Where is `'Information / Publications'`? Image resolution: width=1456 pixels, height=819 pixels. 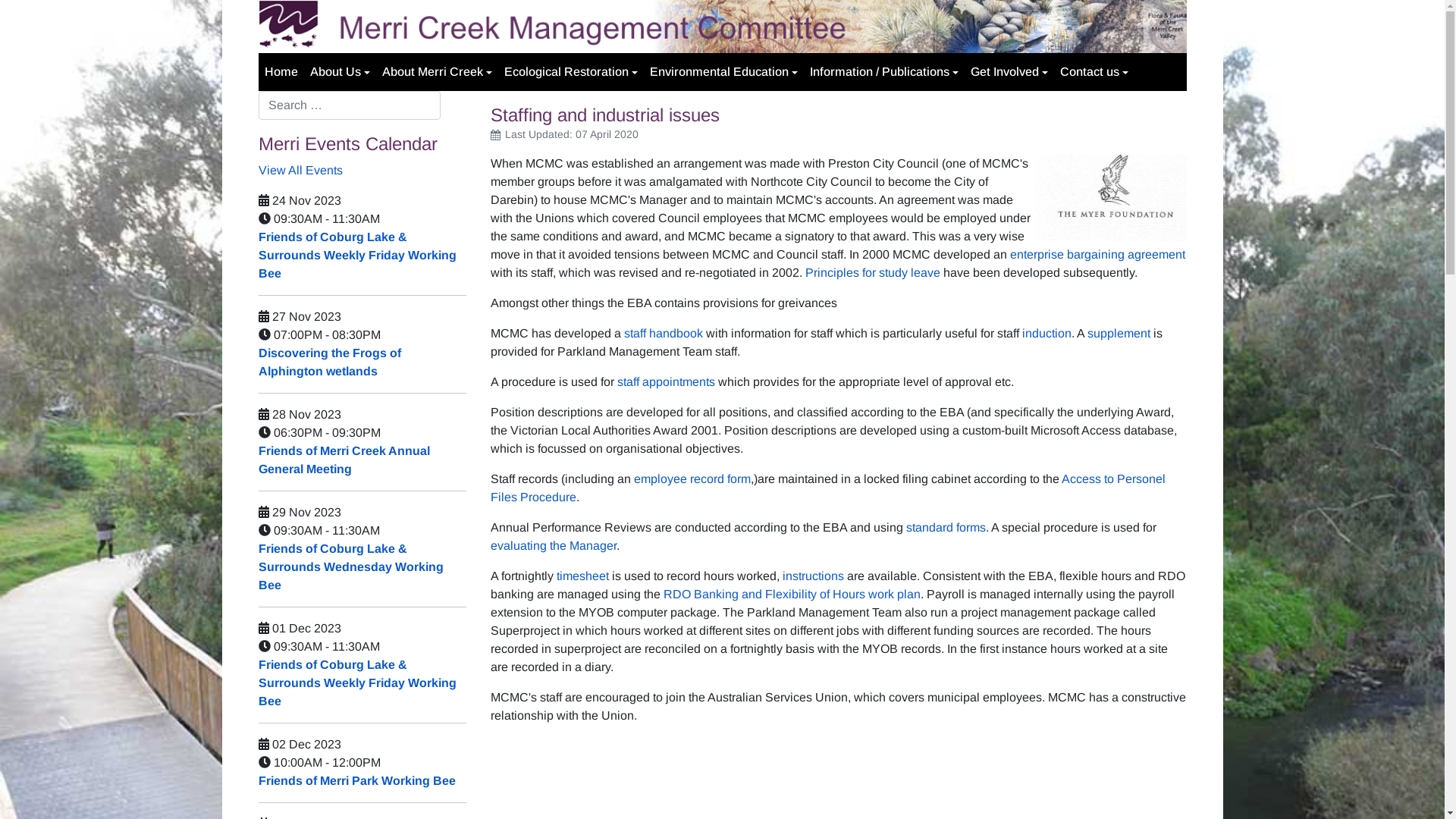
'Information / Publications' is located at coordinates (884, 72).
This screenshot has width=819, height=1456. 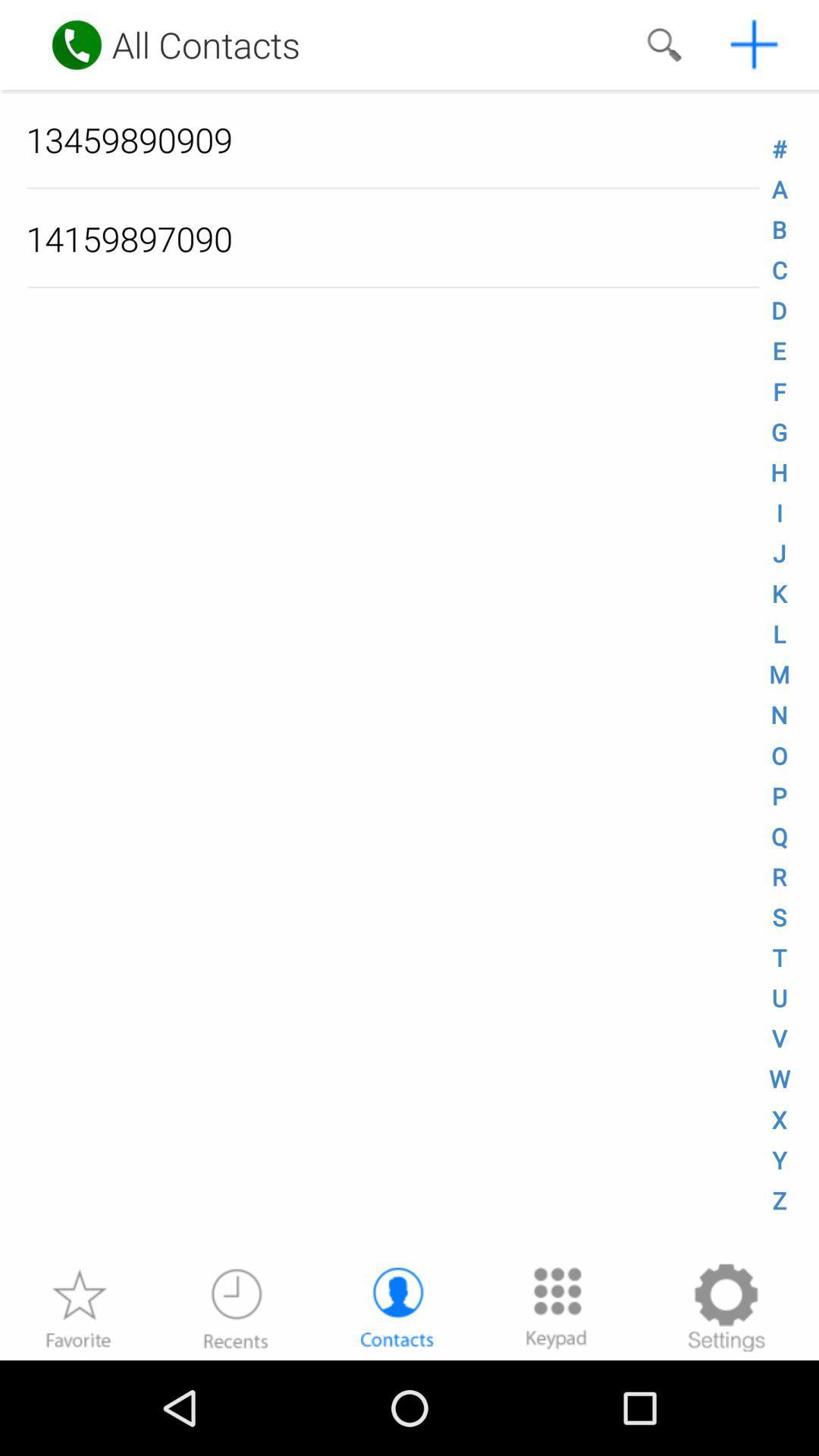 What do you see at coordinates (397, 1307) in the screenshot?
I see `contacts` at bounding box center [397, 1307].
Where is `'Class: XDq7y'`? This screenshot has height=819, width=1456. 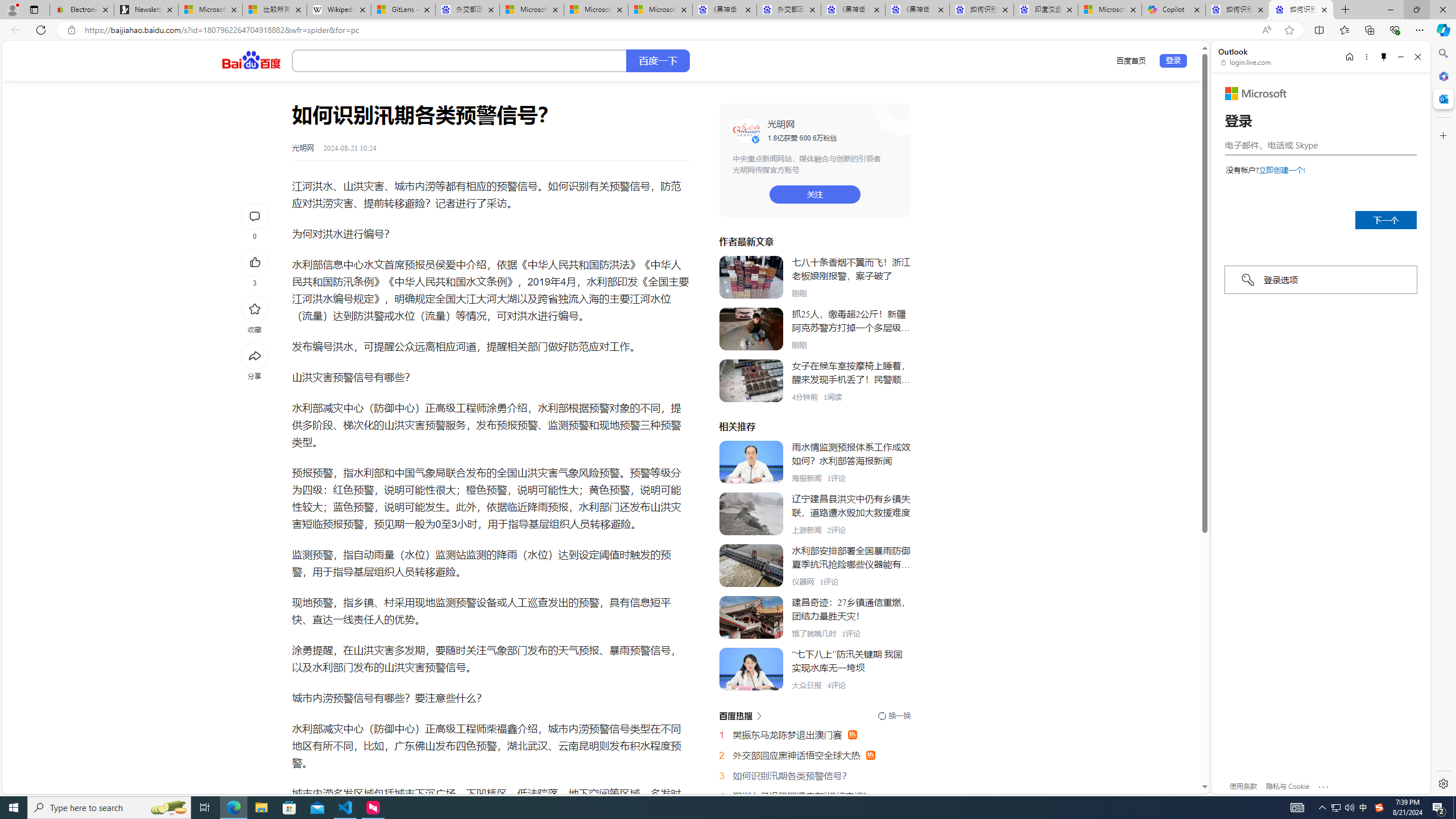
'Class: XDq7y' is located at coordinates (751, 668).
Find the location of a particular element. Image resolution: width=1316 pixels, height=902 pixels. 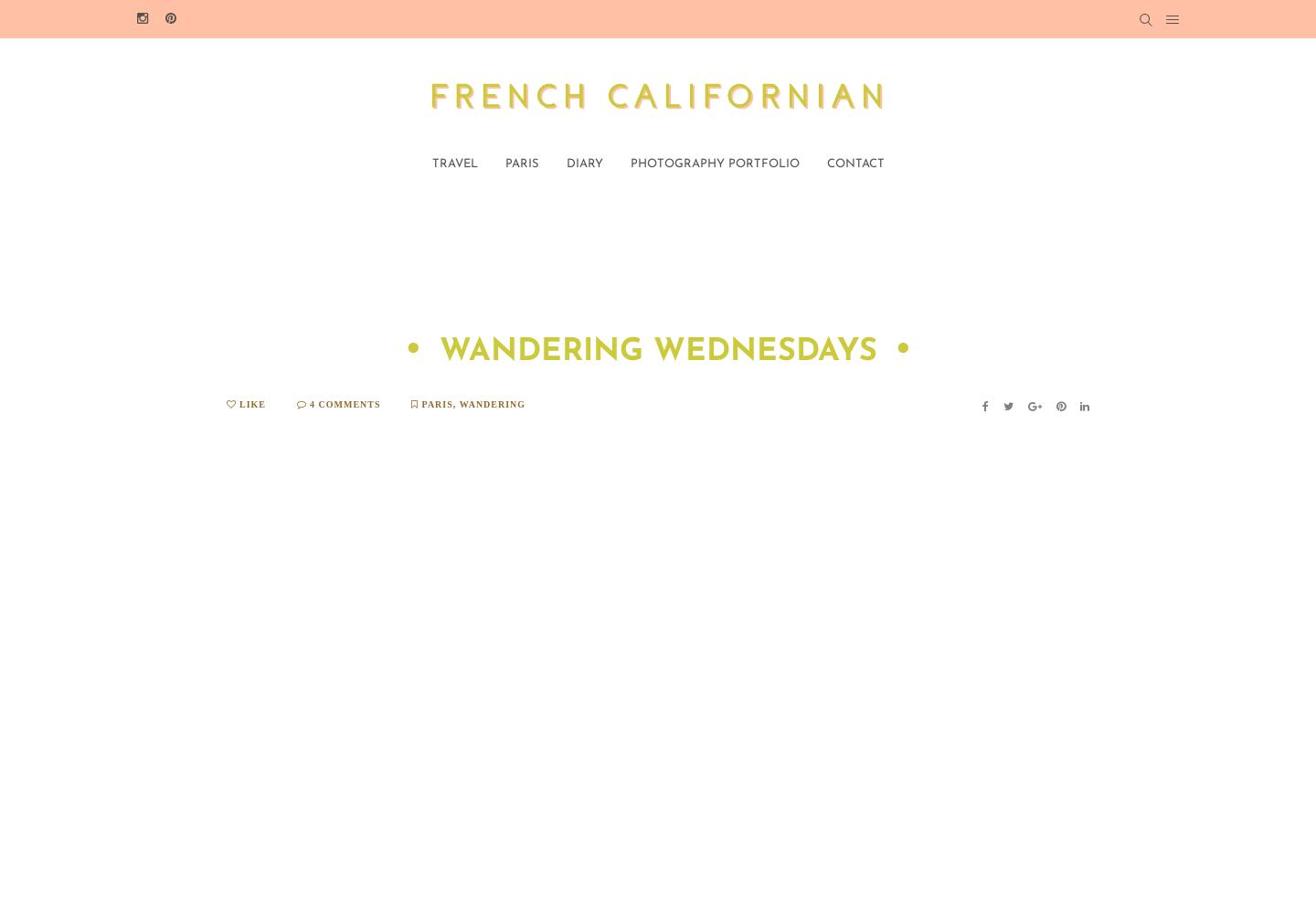

'Read the Blog' is located at coordinates (1086, 595).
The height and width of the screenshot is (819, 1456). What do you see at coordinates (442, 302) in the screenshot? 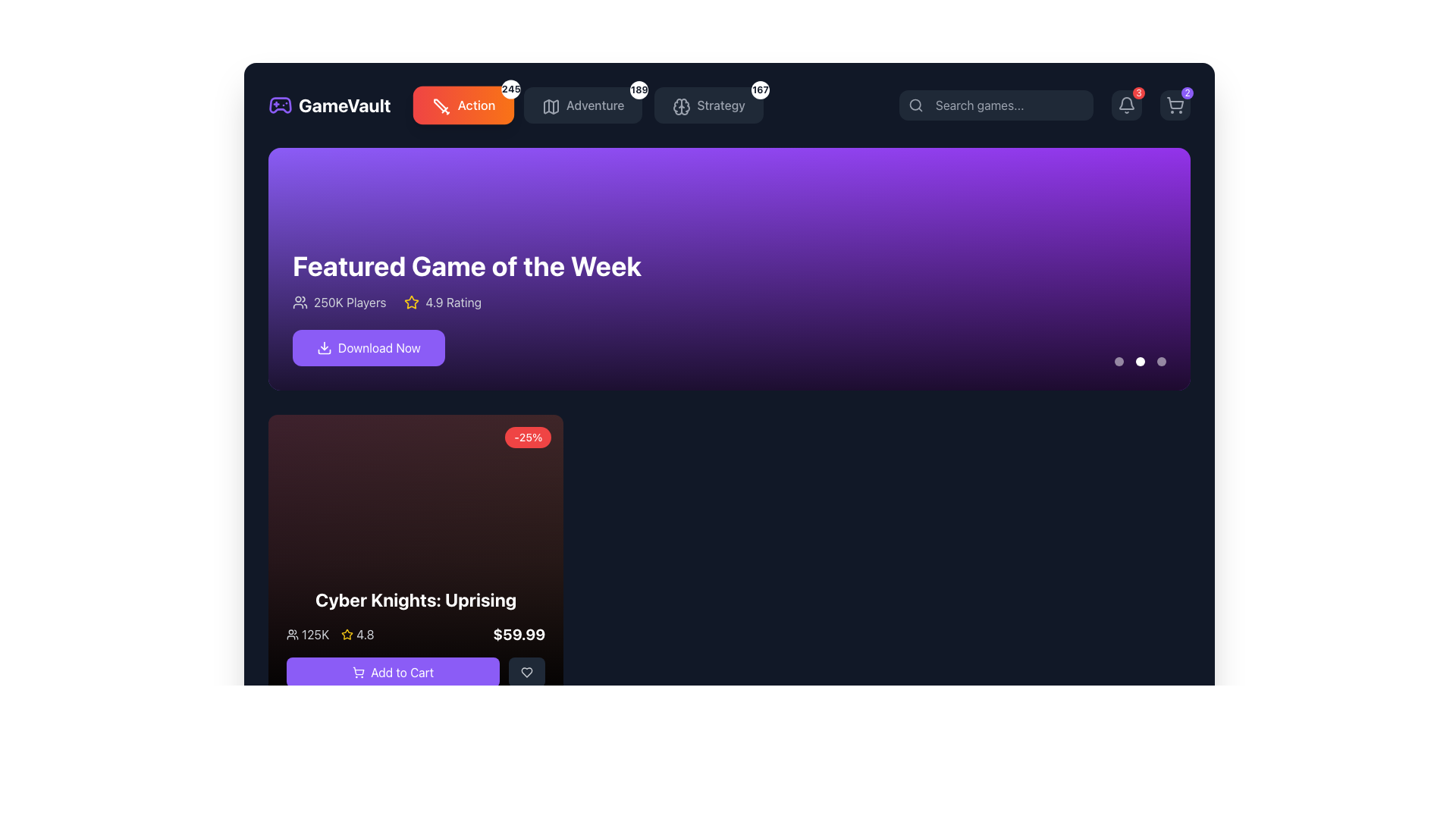
I see `rating information displayed by the combination of an icon and text label showing a rating of 4.9, located to the right of '250K Players' on a purple background` at bounding box center [442, 302].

Problem to work on: Recast the records from the line containing "has height=819, width=1456." through the line containing "coordinates (1086, 595)." as a JSON list of strings, one per line, skipping blank lines and leaving out the pictures.

Correct output:
[
  "Where is `'Class: XDq7y'`? This screenshot has height=819, width=1456. ",
  "'Class: XDq7y' is located at coordinates (751, 668).",
  "Find the location of a particular element. Image resolution: width=1316 pixels, height=902 pixels. ",
  "'Read the Blog' is located at coordinates (1086, 595)."
]